JAKARTA – PT Telkom Indonesia Tbk (TLKM) mengalokasikan dan Rp3 triliun untuk melakukan pembelian kembali (buyback) saham di Bursa Efek Indonesia. Buyback saham ini dilakukan dengan memperhatikan ketentuan dalam Peraturan OJK Nomor: 29 Tahun 2023 tentang Pembelian Kembali Saham Yang Dikeluarkan Oleh Perusahaan Terbuka (“POJK 29/2023”).
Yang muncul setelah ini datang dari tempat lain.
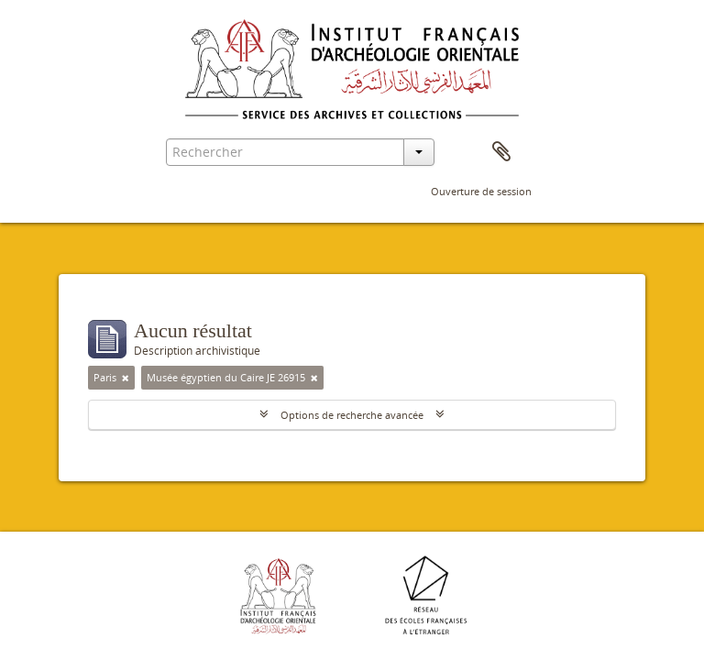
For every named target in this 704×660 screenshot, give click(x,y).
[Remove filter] (125, 377)
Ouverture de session (481, 191)
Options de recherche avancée (352, 415)
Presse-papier (501, 152)
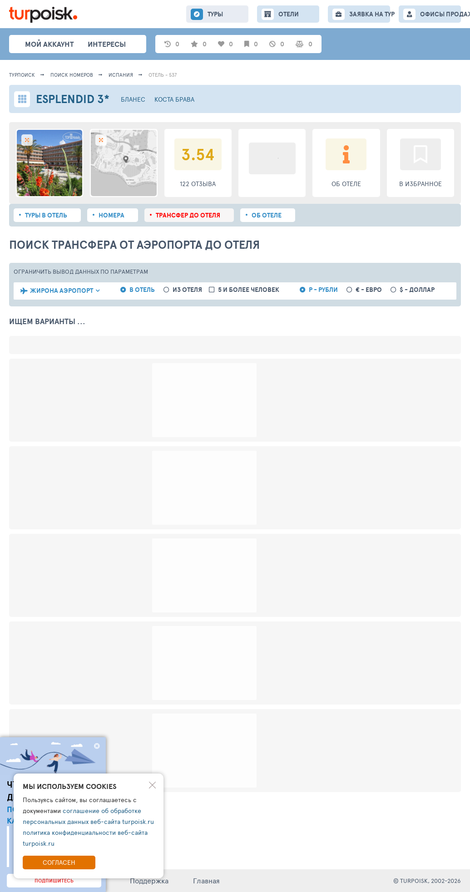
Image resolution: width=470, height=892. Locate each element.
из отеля (187, 290)
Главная (206, 880)
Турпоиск (22, 74)
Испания (121, 74)
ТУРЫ (215, 14)
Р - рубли (323, 290)
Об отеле (267, 215)
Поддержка (149, 880)
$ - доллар (417, 290)
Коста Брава (174, 99)
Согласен (59, 862)
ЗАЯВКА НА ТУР (369, 14)
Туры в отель (46, 215)
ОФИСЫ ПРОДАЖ (440, 14)
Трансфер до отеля (188, 215)
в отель (142, 290)
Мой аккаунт (49, 44)
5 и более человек (248, 290)
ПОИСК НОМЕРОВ (71, 74)
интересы (107, 44)
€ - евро (369, 290)
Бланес (133, 99)
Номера (111, 215)
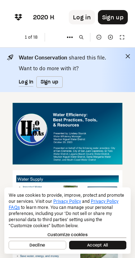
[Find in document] (81, 37)
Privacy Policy (67, 201)
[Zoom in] (110, 37)
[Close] (128, 56)
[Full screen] (122, 37)
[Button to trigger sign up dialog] (113, 17)
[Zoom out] (99, 37)
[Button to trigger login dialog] (82, 17)
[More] (70, 37)
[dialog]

Dana buyback dari kas Perseroan.
Berdasarkan prospektus rencana buyback saham yang diumumkan, Kamis (17/4/2025), pembelian kembali saham TLKM dilakukan dan diselesaikan paling lama 1 tahun setelah disetujuinya rencana Pembelian Kembali Saham dalam rapat umum pemegang saham (RUPS) yang akan diselenggarakan pada 27 Mei 2025.
Menurut Direksi TLKM, jumlah saham dalam pelaksanaan share buyback ini tidak akan melebihi 10% dari jumlah modal ditempatkan dan disetor Perseroan sesuai dengan ketentuan dan peraturan perundang-undangan yang berlaku.
Selain itu, jumlah saham Free Float Perseroan setelah dilakukan share buyback tidak akan lebih rendah dari 7,5% dari jumlah saham tercatat sesuai dengan ketentuan peraturan perundangan yang berlaku.
Direksi TLKM menjelaskan, program share buyback ini bertujuan untuk memperkuat keyakinan terhadap nilai jangka panjang dan prospek yang dimiliki Perseroan.